▽

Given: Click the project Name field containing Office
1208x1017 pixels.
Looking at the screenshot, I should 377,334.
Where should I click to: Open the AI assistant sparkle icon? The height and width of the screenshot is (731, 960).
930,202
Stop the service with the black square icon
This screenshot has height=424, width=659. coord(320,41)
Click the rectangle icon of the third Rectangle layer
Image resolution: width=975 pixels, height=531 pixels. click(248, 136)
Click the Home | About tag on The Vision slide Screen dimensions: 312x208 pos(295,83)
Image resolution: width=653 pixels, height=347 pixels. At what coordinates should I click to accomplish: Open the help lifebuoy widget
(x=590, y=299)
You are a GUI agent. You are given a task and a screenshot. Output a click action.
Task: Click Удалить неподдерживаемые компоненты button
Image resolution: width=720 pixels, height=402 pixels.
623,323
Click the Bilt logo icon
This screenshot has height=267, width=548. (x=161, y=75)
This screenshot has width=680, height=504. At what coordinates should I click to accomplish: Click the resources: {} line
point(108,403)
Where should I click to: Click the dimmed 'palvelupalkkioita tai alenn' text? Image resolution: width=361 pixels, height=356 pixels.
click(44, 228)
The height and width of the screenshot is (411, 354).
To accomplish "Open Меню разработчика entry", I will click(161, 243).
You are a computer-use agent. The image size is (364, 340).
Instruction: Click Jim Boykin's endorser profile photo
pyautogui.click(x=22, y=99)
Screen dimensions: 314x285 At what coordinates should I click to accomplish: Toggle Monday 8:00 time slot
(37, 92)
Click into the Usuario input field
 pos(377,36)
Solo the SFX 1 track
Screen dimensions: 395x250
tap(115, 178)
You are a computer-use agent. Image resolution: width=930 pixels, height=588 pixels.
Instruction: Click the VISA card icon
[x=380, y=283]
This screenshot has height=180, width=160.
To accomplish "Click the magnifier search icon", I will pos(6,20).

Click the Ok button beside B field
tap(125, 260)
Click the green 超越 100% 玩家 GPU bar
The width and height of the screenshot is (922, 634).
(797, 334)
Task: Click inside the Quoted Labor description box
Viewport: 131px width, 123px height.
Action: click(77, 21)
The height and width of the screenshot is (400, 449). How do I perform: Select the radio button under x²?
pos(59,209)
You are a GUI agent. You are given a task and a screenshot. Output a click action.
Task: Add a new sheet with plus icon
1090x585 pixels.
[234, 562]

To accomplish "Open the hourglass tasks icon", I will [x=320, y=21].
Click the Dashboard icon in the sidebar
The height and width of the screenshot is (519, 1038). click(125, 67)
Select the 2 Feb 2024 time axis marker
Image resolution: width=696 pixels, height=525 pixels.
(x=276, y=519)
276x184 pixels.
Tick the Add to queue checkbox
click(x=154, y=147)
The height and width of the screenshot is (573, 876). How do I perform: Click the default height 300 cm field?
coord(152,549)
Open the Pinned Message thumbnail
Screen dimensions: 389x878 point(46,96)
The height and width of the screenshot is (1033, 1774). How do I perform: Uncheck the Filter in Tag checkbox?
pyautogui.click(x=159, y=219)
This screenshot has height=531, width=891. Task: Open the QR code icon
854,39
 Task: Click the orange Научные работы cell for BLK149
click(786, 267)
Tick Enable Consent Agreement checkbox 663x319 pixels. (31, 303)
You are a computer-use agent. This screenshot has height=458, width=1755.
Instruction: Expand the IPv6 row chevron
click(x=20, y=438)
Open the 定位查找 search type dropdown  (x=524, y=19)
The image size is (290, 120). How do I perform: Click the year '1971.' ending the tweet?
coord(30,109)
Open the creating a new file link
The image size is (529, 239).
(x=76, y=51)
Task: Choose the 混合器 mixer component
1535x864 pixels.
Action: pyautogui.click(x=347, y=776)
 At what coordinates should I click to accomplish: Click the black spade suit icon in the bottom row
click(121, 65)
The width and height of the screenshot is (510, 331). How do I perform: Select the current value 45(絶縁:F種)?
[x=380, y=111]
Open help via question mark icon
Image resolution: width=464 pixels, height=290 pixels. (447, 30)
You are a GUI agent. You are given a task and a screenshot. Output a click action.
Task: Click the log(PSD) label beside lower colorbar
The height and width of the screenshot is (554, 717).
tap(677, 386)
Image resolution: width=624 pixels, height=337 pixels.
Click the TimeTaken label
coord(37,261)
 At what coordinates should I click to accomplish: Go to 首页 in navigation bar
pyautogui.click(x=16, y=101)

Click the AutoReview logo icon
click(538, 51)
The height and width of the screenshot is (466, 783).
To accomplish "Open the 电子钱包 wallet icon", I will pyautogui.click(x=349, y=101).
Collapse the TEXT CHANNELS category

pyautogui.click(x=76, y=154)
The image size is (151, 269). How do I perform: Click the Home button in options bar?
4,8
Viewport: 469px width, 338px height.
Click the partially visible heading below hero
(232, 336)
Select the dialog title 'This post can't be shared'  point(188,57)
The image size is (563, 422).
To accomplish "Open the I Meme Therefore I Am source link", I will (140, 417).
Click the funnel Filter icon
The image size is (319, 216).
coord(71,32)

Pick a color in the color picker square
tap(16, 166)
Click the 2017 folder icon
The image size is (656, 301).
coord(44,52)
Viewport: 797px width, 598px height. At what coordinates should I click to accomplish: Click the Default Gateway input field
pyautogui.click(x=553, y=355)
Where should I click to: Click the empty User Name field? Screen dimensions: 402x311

△

Aim of the exercise: Complete, exact output of the records is expected.

Exercise solution:
Given: Click the project Name field containing Office
1208x1017 pixels.
Looking at the screenshot, I should 377,334.
Where should I click to: Open the AI assistant sparkle icon? The height and width of the screenshot is (731, 960).
930,202
Stop the service with the black square icon
This screenshot has height=424, width=659. coord(320,41)
Click the rectangle icon of the third Rectangle layer
Image resolution: width=975 pixels, height=531 pixels. click(248, 136)
Click the Home | About tag on The Vision slide Screen dimensions: 312x208 pos(295,83)
Image resolution: width=653 pixels, height=347 pixels. At what coordinates should I click to accomplish: Open the help lifebuoy widget
(x=590, y=299)
You are a GUI agent. You are given a task and a screenshot. Output a click action.
Task: Click Удалить неподдерживаемые компоненты button
Image resolution: width=720 pixels, height=402 pixels.
623,323
Click the Bilt logo icon
This screenshot has height=267, width=548. (x=161, y=75)
This screenshot has width=680, height=504. At what coordinates should I click to accomplish: Click the resources: {} line
point(108,403)
Where should I click to: Click the dimmed 'palvelupalkkioita tai alenn' text? Image resolution: width=361 pixels, height=356 pixels.
click(44, 228)
The height and width of the screenshot is (411, 354).
To accomplish "Open Меню разработчика entry", I will click(161, 243).
You are a computer-use agent. The image size is (364, 340).
Instruction: Click Jim Boykin's endorser profile photo
pyautogui.click(x=22, y=99)
Screen dimensions: 314x285 At what coordinates should I click to accomplish: Toggle Monday 8:00 time slot
(37, 92)
Click into the Usuario input field
 pos(377,36)
Solo the SFX 1 track
Screen dimensions: 395x250
tap(115, 178)
You are a computer-use agent. Image resolution: width=930 pixels, height=588 pixels.
Instruction: Click the VISA card icon
[x=380, y=283]
This screenshot has height=180, width=160.
To accomplish "Click the magnifier search icon", I will pos(6,20).

Click the Ok button beside B field
tap(125, 260)
Click the green 超越 100% 玩家 GPU bar
The width and height of the screenshot is (922, 634).
(797, 334)
Task: Click inside the Quoted Labor description box
Viewport: 131px width, 123px height.
Action: click(77, 21)
The height and width of the screenshot is (400, 449). How do I perform: Select the radio button under x²?
pos(59,209)
You are a GUI agent. You are given a task and a screenshot. Output a click action.
Task: Add a new sheet with plus icon
1090x585 pixels.
[234, 562]

To accomplish "Open the hourglass tasks icon", I will [x=320, y=21].
Click the Dashboard icon in the sidebar
The height and width of the screenshot is (519, 1038). click(125, 67)
Select the 2 Feb 2024 time axis marker
Image resolution: width=696 pixels, height=525 pixels.
(x=276, y=519)
276x184 pixels.
Tick the Add to queue checkbox
click(x=154, y=147)
The height and width of the screenshot is (573, 876). How do I perform: Click the default height 300 cm field?
coord(152,549)
Open the Pinned Message thumbnail
Screen dimensions: 389x878 point(46,96)
The height and width of the screenshot is (1033, 1774). How do I perform: Uncheck the Filter in Tag checkbox?
pyautogui.click(x=159, y=219)
This screenshot has height=531, width=891. Task: Open the QR code icon
854,39
 Task: Click the orange Научные работы cell for BLK149
click(786, 267)
Tick Enable Consent Agreement checkbox 663x319 pixels. (31, 303)
You are a computer-use agent. This screenshot has height=458, width=1755.
Instruction: Expand the IPv6 row chevron
click(x=20, y=438)
Open the 定位查找 search type dropdown  (x=524, y=19)
The image size is (290, 120). How do I perform: Click the year '1971.' ending the tweet?
coord(30,109)
Open the creating a new file link
The image size is (529, 239).
(x=76, y=51)
Task: Choose the 混合器 mixer component
1535x864 pixels.
Action: pyautogui.click(x=347, y=776)
 At what coordinates should I click to accomplish: Click the black spade suit icon in the bottom row
click(121, 65)
The width and height of the screenshot is (510, 331). How do I perform: Select the current value 45(絶縁:F種)?
[x=380, y=111]
Open help via question mark icon
Image resolution: width=464 pixels, height=290 pixels. (447, 30)
You are a GUI agent. You are given a task and a screenshot. Output a click action.
Task: Click the log(PSD) label beside lower colorbar
The height and width of the screenshot is (554, 717).
tap(677, 386)
Image resolution: width=624 pixels, height=337 pixels.
Click the TimeTaken label
coord(37,261)
 At what coordinates should I click to accomplish: Go to 首页 in navigation bar
pyautogui.click(x=16, y=101)

Click the AutoReview logo icon
click(538, 51)
The height and width of the screenshot is (466, 783).
To accomplish "Open the 电子钱包 wallet icon", I will pyautogui.click(x=349, y=101).
Collapse the TEXT CHANNELS category

pyautogui.click(x=76, y=154)
The image size is (151, 269). How do I perform: Click the Home button in options bar?
4,8
Viewport: 469px width, 338px height.
Click the partially visible heading below hero
(232, 336)
Select the dialog title 'This post can't be shared'  point(188,57)
The image size is (563, 422).
To accomplish "Open the I Meme Therefore I Am source link", I will (140, 417).
Click the funnel Filter icon
The image size is (319, 216).
coord(71,32)

Pick a color in the color picker square
tap(16, 166)
Click the 2017 folder icon
The image size is (656, 301).
coord(44,52)
Viewport: 797px width, 598px height. At what coordinates should I click to accomplish: Click the Default Gateway input field
pyautogui.click(x=553, y=355)
Where should I click to: Click the empty User Name field? Screen dimensions: 402x311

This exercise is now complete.